On September 20, 2012 ,the Gujarat High Court
dismissed Solanki’s petition. Solanki and the Gujarat
government had made out that in the parliamentary system ,the council of
ministers is the real executive, not the Governor who” had acted contrary to
the aid and advice of the council of ministers”. Rejecting this plea Justice
Rajesh Shukla ruled that the power exercised by the Governor was not alien to
her. In a stinging indictment of the Modi government which was, in a matter of
saying, abetting corruption, the judge ruled: "If, in cases where prima facie
case is clearly made out, sanction to prosecute high functionaries is refused or
withheld , democracy itself will be at stake. It will lead to a situation where
people in power may break the law with impunity, safe in the knowledge they
will not be prosecuted as the requisite sanction will not be granted”.
.And though the court had asked the governor to decide on
the minister’s prosecution, the cabinet did not sanction it until
the petitioner moved court against the government including the chief
minister for contempt of court proceedings . It was only in July when the court
ordered the government to send the report of it’s cabinet meeting with regard
to prosecuting Solanki to the governor’s office ,that Modi was forced to act.
Subsequently , the enquiry was handed over to the police which
dilly-dallied and then to the Anti-corruption bureau (ACB) which had
submitted it’s report to the special ACB court in June 2014.
The second case is that of Babubhai Bokharia, water
resources minister in the Modi government .In June 2013 he was sentenced to
three years imprisonment in the Rs 54 crore illegal limestone mining scam of
2006 along with two others. Police had arrested Bokharia from the Porbandar
airport in 2007 as he had left the country after the complaint against
him and was declared an absconder. The High Court had later released him
on bail.In 2012 he had contested the elections on a BJP ticket after defeating
Congress leader Arjun Modvadia and was made cabinet minister by Modi.
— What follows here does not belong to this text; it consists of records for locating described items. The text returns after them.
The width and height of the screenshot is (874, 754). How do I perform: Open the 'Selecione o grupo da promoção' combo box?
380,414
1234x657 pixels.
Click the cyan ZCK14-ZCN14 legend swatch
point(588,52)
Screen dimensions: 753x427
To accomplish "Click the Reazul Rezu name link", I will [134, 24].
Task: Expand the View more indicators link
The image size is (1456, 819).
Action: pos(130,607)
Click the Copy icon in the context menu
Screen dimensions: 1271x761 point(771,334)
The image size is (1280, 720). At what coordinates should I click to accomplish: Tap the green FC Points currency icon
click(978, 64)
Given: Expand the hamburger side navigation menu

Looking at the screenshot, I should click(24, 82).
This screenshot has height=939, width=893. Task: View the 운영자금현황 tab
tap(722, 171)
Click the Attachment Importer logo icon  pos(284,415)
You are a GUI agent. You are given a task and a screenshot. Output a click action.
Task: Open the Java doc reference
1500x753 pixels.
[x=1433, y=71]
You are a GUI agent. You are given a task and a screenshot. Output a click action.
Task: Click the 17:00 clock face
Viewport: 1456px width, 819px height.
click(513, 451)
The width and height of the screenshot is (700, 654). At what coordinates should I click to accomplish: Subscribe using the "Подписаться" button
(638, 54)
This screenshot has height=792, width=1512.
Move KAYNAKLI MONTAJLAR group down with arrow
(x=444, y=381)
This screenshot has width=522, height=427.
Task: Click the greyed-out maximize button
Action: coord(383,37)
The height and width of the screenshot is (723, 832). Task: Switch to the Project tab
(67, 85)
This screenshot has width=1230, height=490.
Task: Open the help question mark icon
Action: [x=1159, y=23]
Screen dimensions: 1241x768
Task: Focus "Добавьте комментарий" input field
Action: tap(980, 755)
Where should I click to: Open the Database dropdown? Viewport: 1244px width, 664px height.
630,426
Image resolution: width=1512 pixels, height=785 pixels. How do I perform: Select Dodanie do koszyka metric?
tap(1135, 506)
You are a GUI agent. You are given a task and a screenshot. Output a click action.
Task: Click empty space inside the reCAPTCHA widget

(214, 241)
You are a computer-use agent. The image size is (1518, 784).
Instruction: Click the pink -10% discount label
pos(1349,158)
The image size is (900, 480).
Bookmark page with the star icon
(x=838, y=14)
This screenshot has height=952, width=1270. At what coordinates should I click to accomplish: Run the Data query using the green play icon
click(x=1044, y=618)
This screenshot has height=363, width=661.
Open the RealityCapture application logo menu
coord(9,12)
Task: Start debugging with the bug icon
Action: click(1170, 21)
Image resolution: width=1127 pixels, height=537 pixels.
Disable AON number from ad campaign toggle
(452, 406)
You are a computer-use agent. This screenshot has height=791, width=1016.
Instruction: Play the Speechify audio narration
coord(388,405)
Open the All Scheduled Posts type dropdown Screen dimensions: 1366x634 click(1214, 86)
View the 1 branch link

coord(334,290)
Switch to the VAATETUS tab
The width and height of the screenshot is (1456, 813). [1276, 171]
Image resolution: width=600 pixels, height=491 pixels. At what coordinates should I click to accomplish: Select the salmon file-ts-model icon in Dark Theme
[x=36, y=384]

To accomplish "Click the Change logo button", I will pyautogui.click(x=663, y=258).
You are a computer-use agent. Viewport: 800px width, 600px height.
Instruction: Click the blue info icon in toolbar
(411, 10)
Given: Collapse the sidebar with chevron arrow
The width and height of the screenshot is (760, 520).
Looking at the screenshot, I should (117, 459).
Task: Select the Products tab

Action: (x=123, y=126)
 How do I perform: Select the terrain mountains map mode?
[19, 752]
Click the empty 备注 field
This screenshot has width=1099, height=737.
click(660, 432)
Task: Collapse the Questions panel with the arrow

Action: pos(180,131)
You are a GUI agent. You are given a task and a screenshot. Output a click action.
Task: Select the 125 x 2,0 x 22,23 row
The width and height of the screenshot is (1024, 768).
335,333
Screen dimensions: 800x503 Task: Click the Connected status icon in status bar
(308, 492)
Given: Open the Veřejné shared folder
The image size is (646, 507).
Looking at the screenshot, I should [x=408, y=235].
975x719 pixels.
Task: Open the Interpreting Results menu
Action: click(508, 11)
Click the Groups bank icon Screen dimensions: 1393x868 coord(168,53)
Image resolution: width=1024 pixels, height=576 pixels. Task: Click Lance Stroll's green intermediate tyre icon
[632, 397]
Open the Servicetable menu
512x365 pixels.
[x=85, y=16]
He
continued to remain a minister in the Modi cabinet even after his conviction
and sentence and does so to this day .The conviction was subsequently
overturned in November 2014.
This is besides the well known case of minister of
state for Home Amit Shah who quit the government after the CBI booked him in
connection with the Sohrabuddin Sheikh fake encounter case and spent an
extended period in prison .Out on bail, Shah, a close confidante of Modi today
presides over the destiny of the ruling party in the country while another Modi
minister Mayaben Kodnani who quit the cabinet following her arrest in the
Naroda Patiya communal killings of 2002 stands sentenced to life
imprisonment.
It is this backdrop that explains the continued silence of
the Prime Minister and is also indicative of the future line of action. Chief Minister Modi often railed against the CBI as the ‘Congress bureau of
investigations’, but as Prime Minister has no compunctions about putting it
to use as his own handmaiden. The sequence of Central investigation events
over the last one year bear this out. And now the Vyapam scam investigations
have also gone to the very same pliable CBI.
A point to ponder
however, is how come that only known Modi opponents within the BJP-
Sushma , Shivraj and Scindia- and those capable of emerging as challengers find
themselves in the eye of the storm. But
more about it some other time. For the moment suffices to say that those who
have studied the past closely, have a fair idea of the unfolding future for
mental signatures always follow a familiar pattern.